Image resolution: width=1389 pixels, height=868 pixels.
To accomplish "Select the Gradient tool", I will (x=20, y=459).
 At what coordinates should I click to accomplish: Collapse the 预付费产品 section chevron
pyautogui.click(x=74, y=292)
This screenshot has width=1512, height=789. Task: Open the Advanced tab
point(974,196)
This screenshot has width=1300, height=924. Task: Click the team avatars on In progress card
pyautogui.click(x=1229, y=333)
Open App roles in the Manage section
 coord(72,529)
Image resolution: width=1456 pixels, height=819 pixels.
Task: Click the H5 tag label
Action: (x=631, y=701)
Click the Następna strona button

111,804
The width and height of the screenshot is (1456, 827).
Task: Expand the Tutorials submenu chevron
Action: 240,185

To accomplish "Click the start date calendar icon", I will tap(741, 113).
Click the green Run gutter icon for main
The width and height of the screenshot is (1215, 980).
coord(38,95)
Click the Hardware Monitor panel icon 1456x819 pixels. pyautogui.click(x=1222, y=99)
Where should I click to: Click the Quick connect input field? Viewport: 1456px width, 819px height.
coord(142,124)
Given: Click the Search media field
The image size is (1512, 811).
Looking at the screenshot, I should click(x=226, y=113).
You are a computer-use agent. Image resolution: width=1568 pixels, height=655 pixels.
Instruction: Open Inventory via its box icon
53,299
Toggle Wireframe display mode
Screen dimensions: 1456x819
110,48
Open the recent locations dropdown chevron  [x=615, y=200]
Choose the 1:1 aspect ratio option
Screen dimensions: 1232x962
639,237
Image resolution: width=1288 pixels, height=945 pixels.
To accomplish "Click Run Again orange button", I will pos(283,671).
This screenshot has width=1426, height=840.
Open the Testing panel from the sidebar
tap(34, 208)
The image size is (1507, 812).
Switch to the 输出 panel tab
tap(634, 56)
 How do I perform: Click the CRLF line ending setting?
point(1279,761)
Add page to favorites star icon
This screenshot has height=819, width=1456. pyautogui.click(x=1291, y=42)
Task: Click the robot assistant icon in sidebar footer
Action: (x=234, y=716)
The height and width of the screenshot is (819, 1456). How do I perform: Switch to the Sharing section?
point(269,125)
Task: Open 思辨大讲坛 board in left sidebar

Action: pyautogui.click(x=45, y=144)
● ● ● ● ●
What lines above hold the word "will"? List them all.

To accomplish "Select the Gradient tool", I will (x=20, y=459).
To accomplish "Click the start date calendar icon", I will tap(741, 113).
To accomplish "Click Run Again orange button", I will pos(283,671).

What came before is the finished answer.